The written grievance filed in this case set forth:
"The Union protest the unfair action by Company by the assembly lines in speaker dept. has been speeded up the Company has demanded the operator's to produce more work the Union request the speaker lines to be put back to their regular speed the Company is in violation of contract. * * *"
The arbitrator found that the issue presented by the above grievance was arbitrable; but, after the hearing, he dismissed the grievance. However, he apparently thought that if engineering surveys and studies concerning the production speed on the assembly lines were carried out, they would throw more light on such grievances. It was, ostensibly, for this reason that he directed the union and the company to enter into negotiations concerning such engineering surveys.

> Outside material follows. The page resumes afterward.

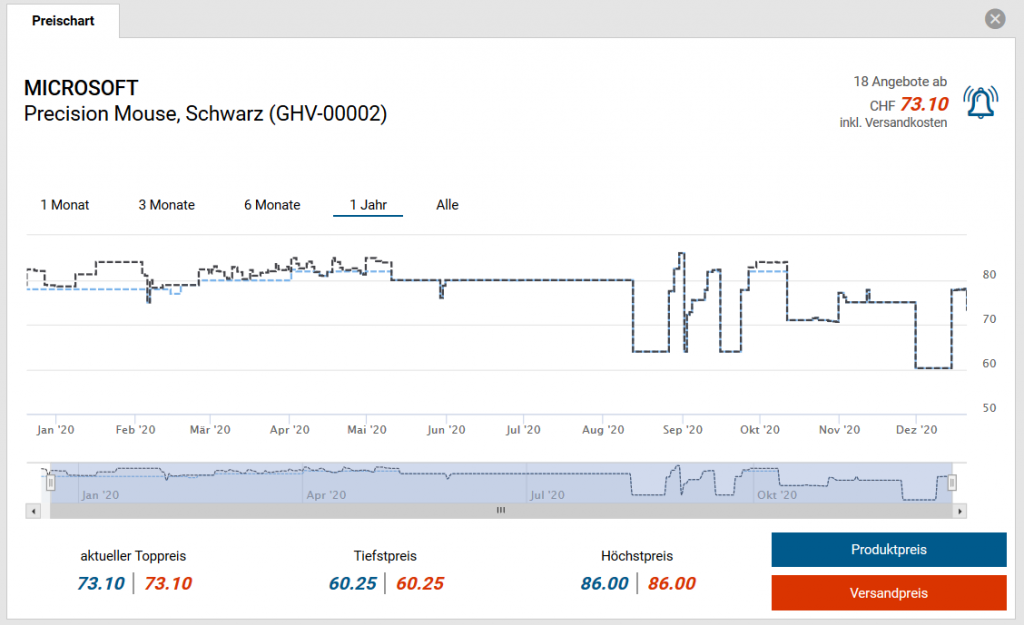Select the 1 Monat time range
The height and width of the screenshot is (625, 1024).
click(x=65, y=205)
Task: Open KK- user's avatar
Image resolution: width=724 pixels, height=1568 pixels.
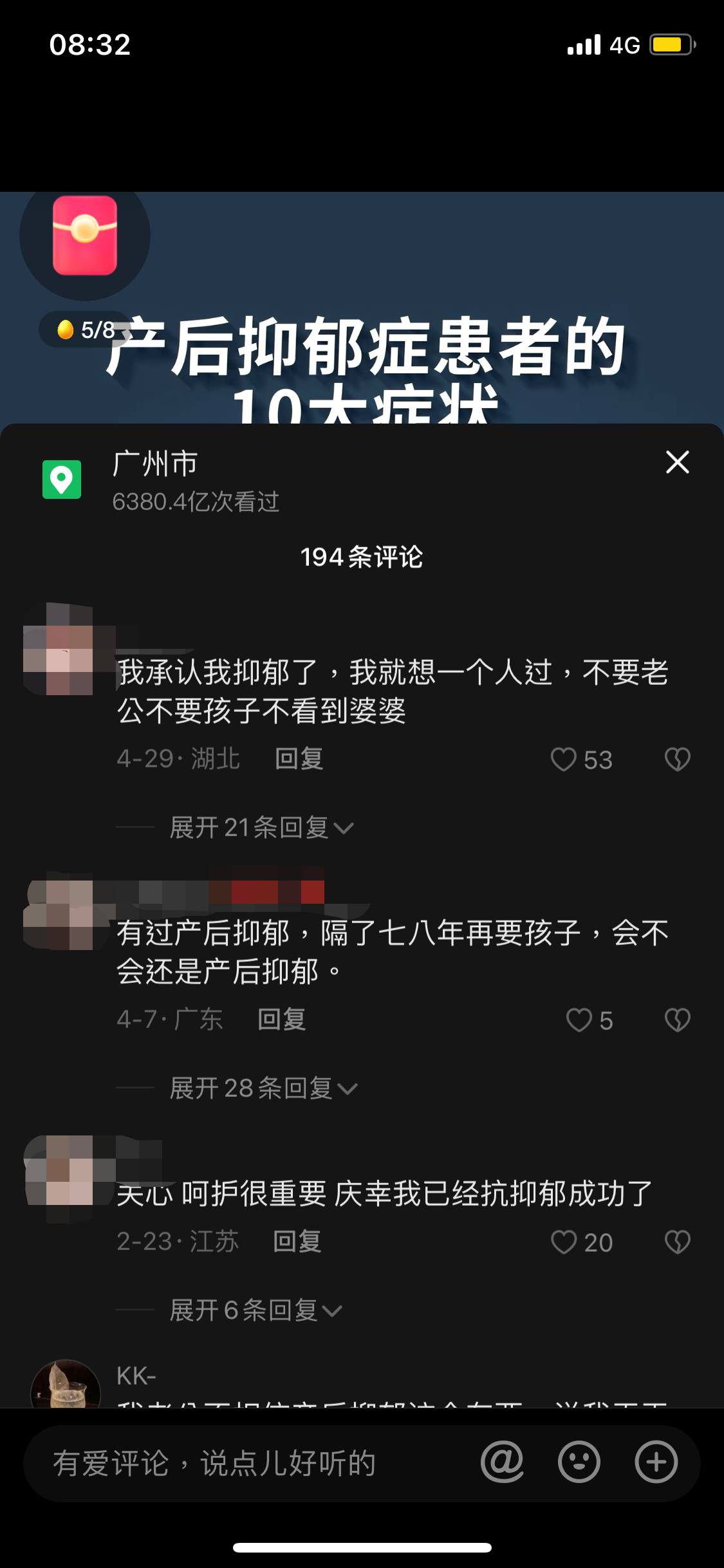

The contract indicates the arbitrator is to be strictly limited in his function. It specifically provides: "The function of the Arbitrator shall be of a judicial rather than a legislative nature. He shall not have the power to add to, to ignore, or modify any of the terms and conditions of this Contract. His decision shall not go beyond what is necessary for the interpretation and application of this Contract, or the obligation of the parties under this Contract. No decision shall decide issues not directly involved in the case."
When the arbitrator dismissed the grievance on the ground that the union did not prove that the company speeded up the assembly lines, his function ended insofar as the grievance was concerned, and insofar as the provisions of the contract provided for his arbitration. Nothing in the contract empowered him to direct that the company and the union enter into negotiations concerning engineering surveys and studies relating to the speed of the production line. To do this, he would be obliged to add to the terms of the contract. When he decided that the company had not speeded up the assembly lines, and demanded more work of the operators, he decided the issue directly involved in the case. To direct the union and the company to enter into negotiations concerning the specified engineering surveys and studies, was determining a matter that was not directly involved in the case, and was not submitted for arbitration; and he was prohibited by the contract from making such a determination. Such determination was beyond the power conferred on the arbitrator by the collective bargaining agreement.
In accordance with the foregoing, the petition for rehearing should be denied.